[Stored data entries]
----------

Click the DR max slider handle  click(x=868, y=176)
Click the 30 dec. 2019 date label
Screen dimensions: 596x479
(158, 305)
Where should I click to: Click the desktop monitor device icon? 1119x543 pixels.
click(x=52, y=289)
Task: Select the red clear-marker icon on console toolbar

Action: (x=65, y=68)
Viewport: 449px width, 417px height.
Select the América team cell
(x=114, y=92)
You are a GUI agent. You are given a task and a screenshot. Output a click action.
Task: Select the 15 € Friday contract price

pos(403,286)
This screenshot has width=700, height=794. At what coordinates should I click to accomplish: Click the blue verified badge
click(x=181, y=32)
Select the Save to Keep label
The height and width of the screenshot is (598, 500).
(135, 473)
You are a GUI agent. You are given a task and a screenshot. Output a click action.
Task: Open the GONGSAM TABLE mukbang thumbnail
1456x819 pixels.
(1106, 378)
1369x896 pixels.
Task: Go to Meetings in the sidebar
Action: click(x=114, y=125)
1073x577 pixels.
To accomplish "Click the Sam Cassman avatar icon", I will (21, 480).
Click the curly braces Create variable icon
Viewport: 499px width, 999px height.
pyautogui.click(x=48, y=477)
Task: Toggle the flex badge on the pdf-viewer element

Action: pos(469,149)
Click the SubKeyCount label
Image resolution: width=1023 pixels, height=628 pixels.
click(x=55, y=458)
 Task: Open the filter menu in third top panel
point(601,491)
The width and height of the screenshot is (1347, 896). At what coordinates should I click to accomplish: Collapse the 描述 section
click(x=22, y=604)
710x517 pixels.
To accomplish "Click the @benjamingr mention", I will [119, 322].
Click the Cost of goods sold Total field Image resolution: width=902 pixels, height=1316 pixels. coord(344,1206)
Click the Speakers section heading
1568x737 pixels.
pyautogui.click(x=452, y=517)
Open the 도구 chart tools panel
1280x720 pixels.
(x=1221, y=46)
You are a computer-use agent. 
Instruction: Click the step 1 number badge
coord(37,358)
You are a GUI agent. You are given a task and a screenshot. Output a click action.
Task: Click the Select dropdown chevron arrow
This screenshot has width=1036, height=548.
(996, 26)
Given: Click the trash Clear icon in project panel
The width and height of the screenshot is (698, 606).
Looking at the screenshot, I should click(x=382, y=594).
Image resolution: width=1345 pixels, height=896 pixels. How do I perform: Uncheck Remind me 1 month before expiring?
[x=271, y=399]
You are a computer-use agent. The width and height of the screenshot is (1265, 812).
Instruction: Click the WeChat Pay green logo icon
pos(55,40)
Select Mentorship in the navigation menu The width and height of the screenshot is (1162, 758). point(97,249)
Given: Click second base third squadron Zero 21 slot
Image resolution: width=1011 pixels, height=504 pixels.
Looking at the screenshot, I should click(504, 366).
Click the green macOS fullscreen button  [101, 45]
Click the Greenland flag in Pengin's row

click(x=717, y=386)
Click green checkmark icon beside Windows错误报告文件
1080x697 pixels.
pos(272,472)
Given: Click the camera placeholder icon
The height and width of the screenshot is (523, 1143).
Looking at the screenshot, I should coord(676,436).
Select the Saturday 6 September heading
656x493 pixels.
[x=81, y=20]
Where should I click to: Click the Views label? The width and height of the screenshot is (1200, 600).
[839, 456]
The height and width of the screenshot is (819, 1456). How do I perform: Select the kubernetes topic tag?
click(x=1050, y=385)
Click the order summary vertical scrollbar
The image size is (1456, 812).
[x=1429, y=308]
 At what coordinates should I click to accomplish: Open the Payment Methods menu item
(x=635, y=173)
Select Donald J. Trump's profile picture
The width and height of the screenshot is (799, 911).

----------

Task details >> Can you rewrite all the records above, substituting "interface agent" for each "GUI agent" and leaving everything else unchanged?

Reply >>
Click the DR max slider handle  click(x=868, y=176)
Click the 30 dec. 2019 date label
Screen dimensions: 596x479
(158, 305)
Where should I click to: Click the desktop monitor device icon? 1119x543 pixels.
click(x=52, y=289)
Task: Select the red clear-marker icon on console toolbar

Action: (x=65, y=68)
Viewport: 449px width, 417px height.
Select the América team cell
(x=114, y=92)
You are a interface agent. You are given a task and a screenshot. Output a click action.
Task: Select the 15 € Friday contract price

pos(403,286)
This screenshot has width=700, height=794. At what coordinates should I click to accomplish: Click the blue verified badge
click(x=181, y=32)
Select the Save to Keep label
The height and width of the screenshot is (598, 500).
(135, 473)
You are a interface agent. You are given a task and a screenshot. Output a click action.
Task: Open the GONGSAM TABLE mukbang thumbnail
1456x819 pixels.
(1106, 378)
1369x896 pixels.
Task: Go to Meetings in the sidebar
Action: click(x=114, y=125)
1073x577 pixels.
To accomplish "Click the Sam Cassman avatar icon", I will (21, 480).
Click the curly braces Create variable icon
Viewport: 499px width, 999px height.
pyautogui.click(x=48, y=477)
Task: Toggle the flex badge on the pdf-viewer element

Action: pos(469,149)
Click the SubKeyCount label
Image resolution: width=1023 pixels, height=628 pixels.
click(x=55, y=458)
 Task: Open the filter menu in third top panel
point(601,491)
The width and height of the screenshot is (1347, 896). At what coordinates should I click to accomplish: Collapse the 描述 section
click(x=22, y=604)
710x517 pixels.
To accomplish "Click the @benjamingr mention", I will [119, 322].
Click the Cost of goods sold Total field Image resolution: width=902 pixels, height=1316 pixels. coord(344,1206)
Click the Speakers section heading
1568x737 pixels.
pyautogui.click(x=452, y=517)
Open the 도구 chart tools panel
1280x720 pixels.
(x=1221, y=46)
You are a computer-use agent. 
Instruction: Click the step 1 number badge
coord(37,358)
You are a interface agent. You are given a task and a screenshot. Output a click action.
Task: Click the Select dropdown chevron arrow
This screenshot has width=1036, height=548.
(996, 26)
Given: Click the trash Clear icon in project panel
The width and height of the screenshot is (698, 606).
Looking at the screenshot, I should click(x=382, y=594).
Image resolution: width=1345 pixels, height=896 pixels. How do I perform: Uncheck Remind me 1 month before expiring?
[x=271, y=399]
You are a computer-use agent. The width and height of the screenshot is (1265, 812).
Instruction: Click the WeChat Pay green logo icon
pos(55,40)
Select Mentorship in the navigation menu The width and height of the screenshot is (1162, 758). point(97,249)
Given: Click second base third squadron Zero 21 slot
Image resolution: width=1011 pixels, height=504 pixels.
Looking at the screenshot, I should click(504, 366).
Click the green macOS fullscreen button  [101, 45]
Click the Greenland flag in Pengin's row

click(x=717, y=386)
Click green checkmark icon beside Windows错误报告文件
1080x697 pixels.
pos(272,472)
Given: Click the camera placeholder icon
The height and width of the screenshot is (523, 1143).
Looking at the screenshot, I should coord(676,436).
Select the Saturday 6 September heading
656x493 pixels.
[x=81, y=20]
Where should I click to: Click the Views label? The width and height of the screenshot is (1200, 600).
[839, 456]
The height and width of the screenshot is (819, 1456). How do I perform: Select the kubernetes topic tag?
click(x=1050, y=385)
Click the order summary vertical scrollbar
The image size is (1456, 812).
[x=1429, y=308]
 At what coordinates should I click to accomplish: Open the Payment Methods menu item
(x=635, y=173)
Select Donald J. Trump's profile picture
The width and height of the screenshot is (799, 911).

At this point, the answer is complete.